## begin DATA EXCERPTS

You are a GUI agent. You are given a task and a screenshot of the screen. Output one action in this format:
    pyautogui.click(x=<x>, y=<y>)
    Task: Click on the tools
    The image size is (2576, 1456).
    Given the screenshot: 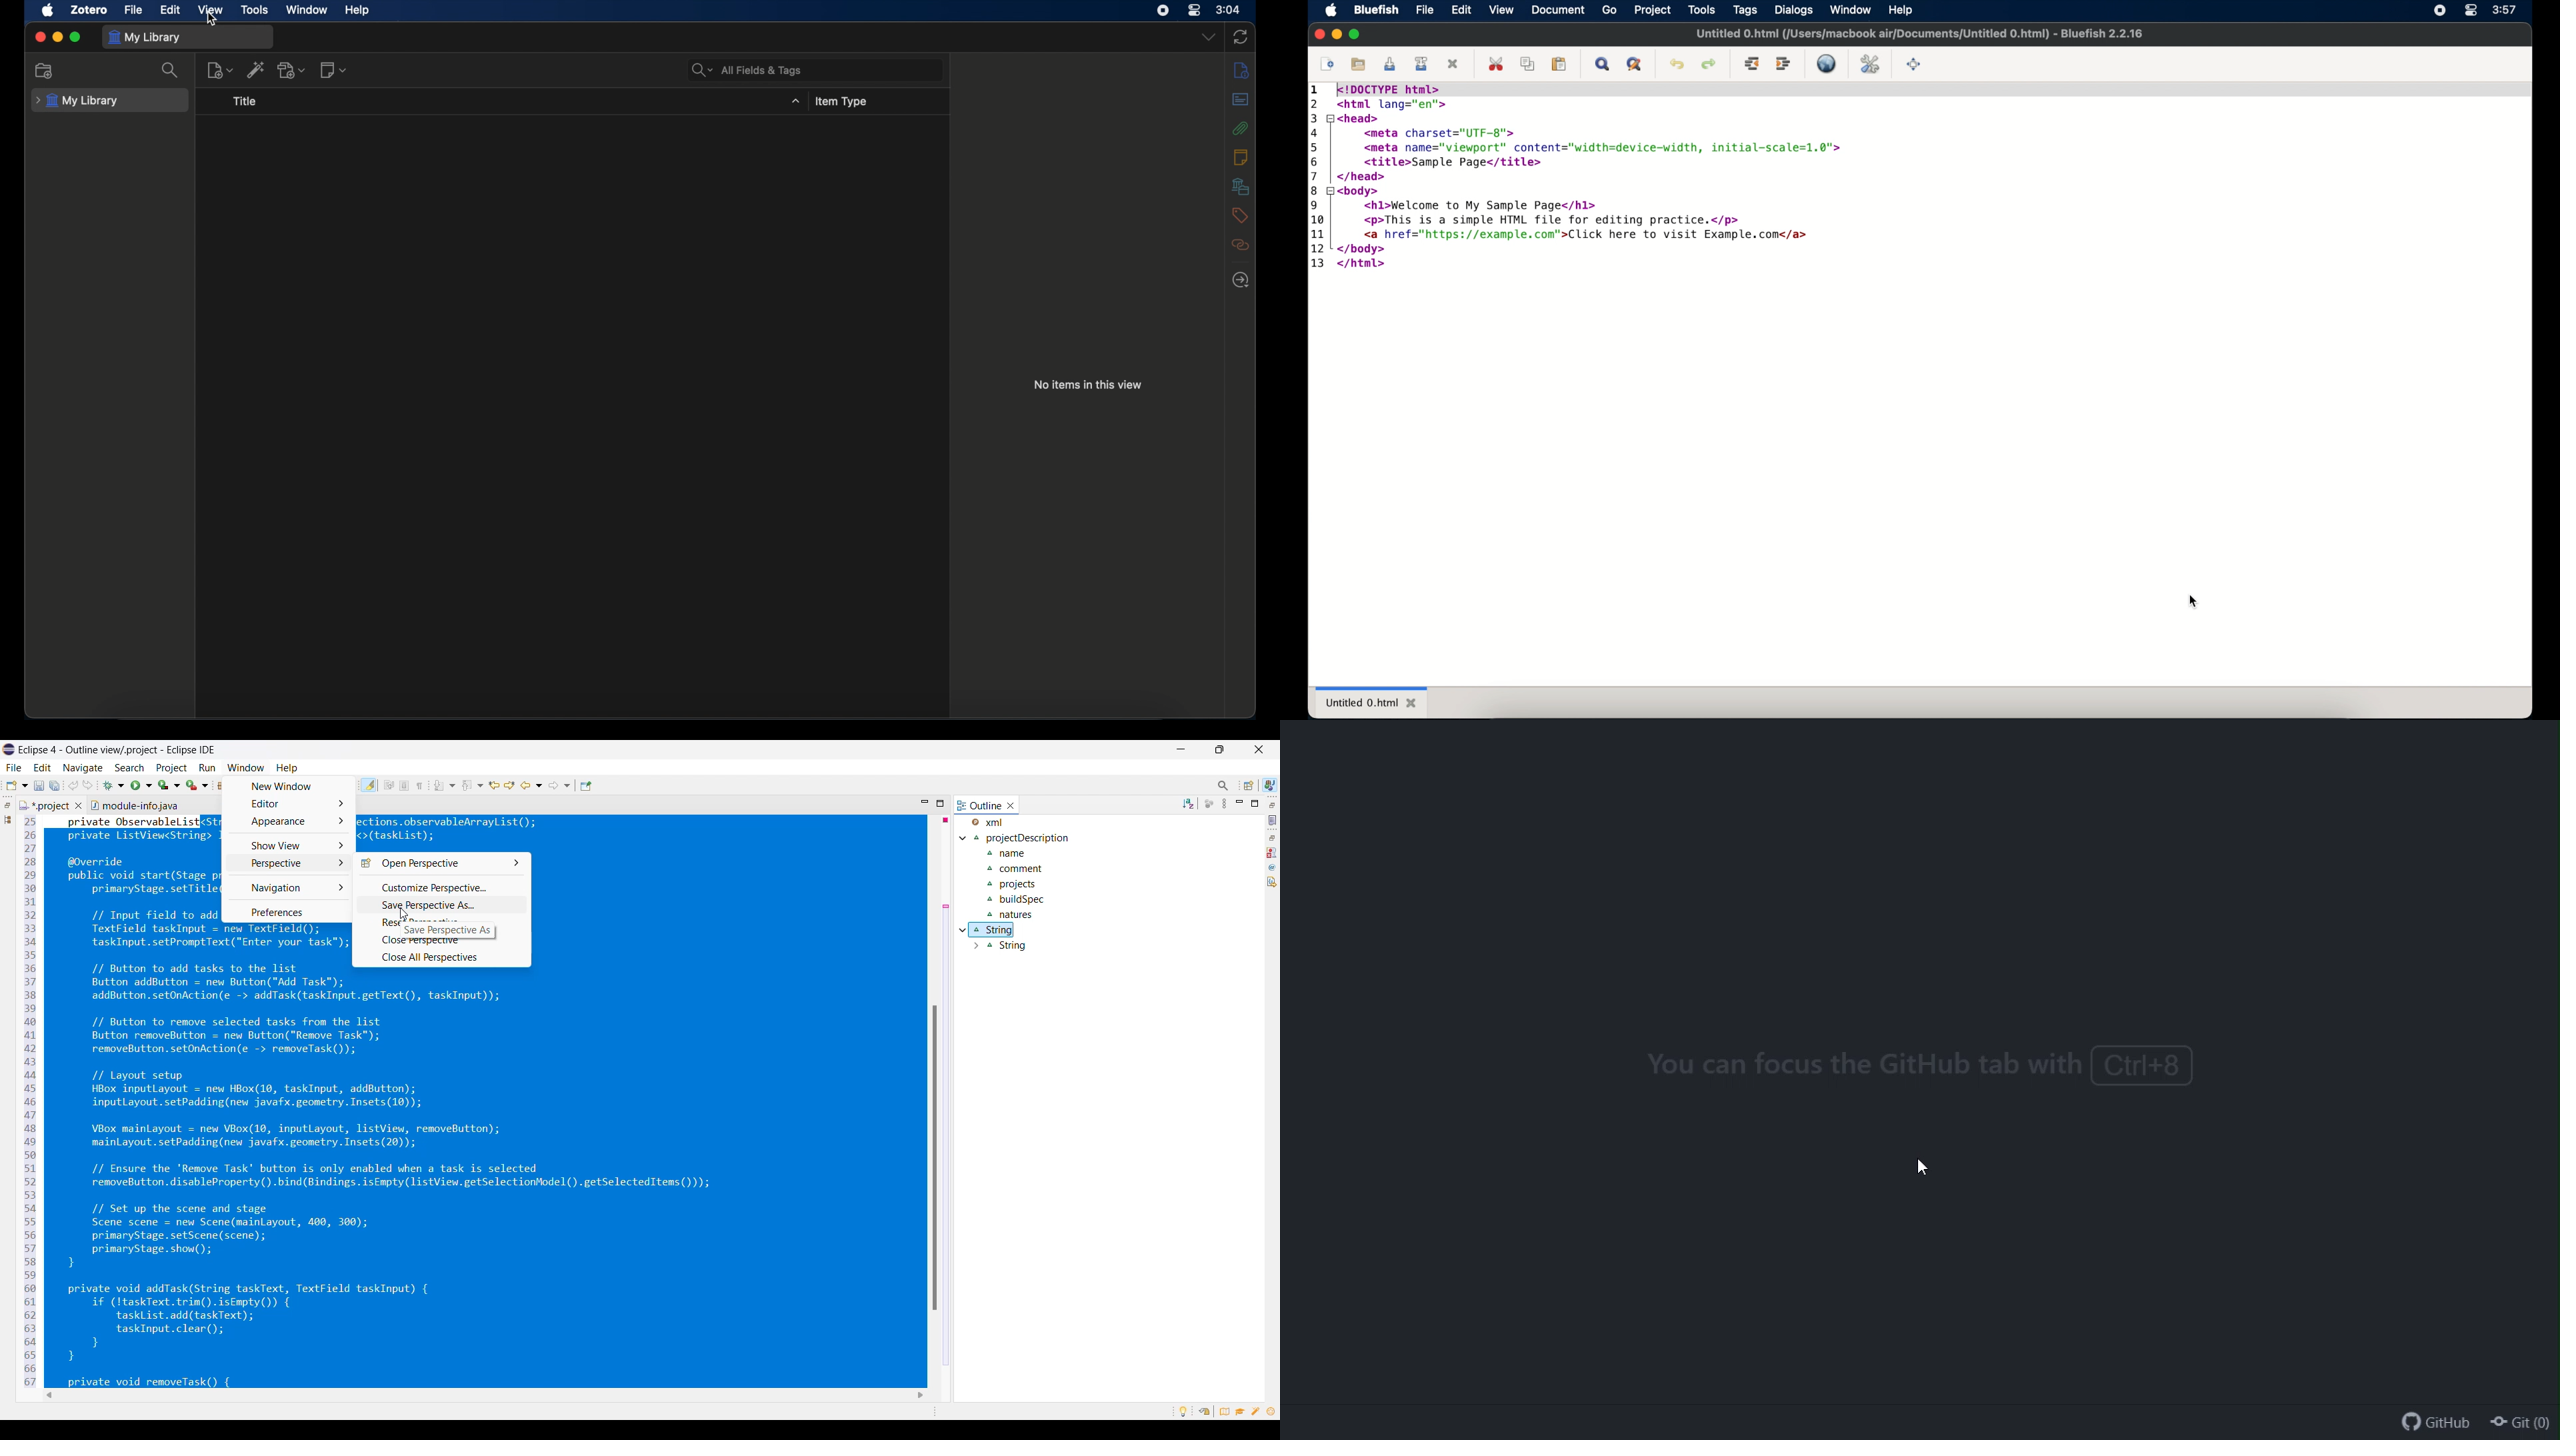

## end DATA EXCERPTS
## begin DATA EXCERPTS

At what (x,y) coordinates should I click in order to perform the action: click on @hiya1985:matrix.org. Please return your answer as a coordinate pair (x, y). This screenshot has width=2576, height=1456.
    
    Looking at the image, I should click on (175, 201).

## end DATA EXCERPTS
## begin DATA EXCERPTS

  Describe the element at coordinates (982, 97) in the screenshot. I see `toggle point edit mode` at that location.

## end DATA EXCERPTS

### EXERCISE BRIEF
Edit everything from the line containing "At what (x,y)" down to the line containing "Looking at the", replacing "coordinate pair" with "point" and leaving everything else unchanged.

### ANSWER TO THIS PROBLEM
At what (x,y) coordinates should I click in order to perform the action: click on @hiya1985:matrix.org. Please return your answer as a point (x, y). This screenshot has width=2576, height=1456.
    
    Looking at the image, I should click on (175, 201).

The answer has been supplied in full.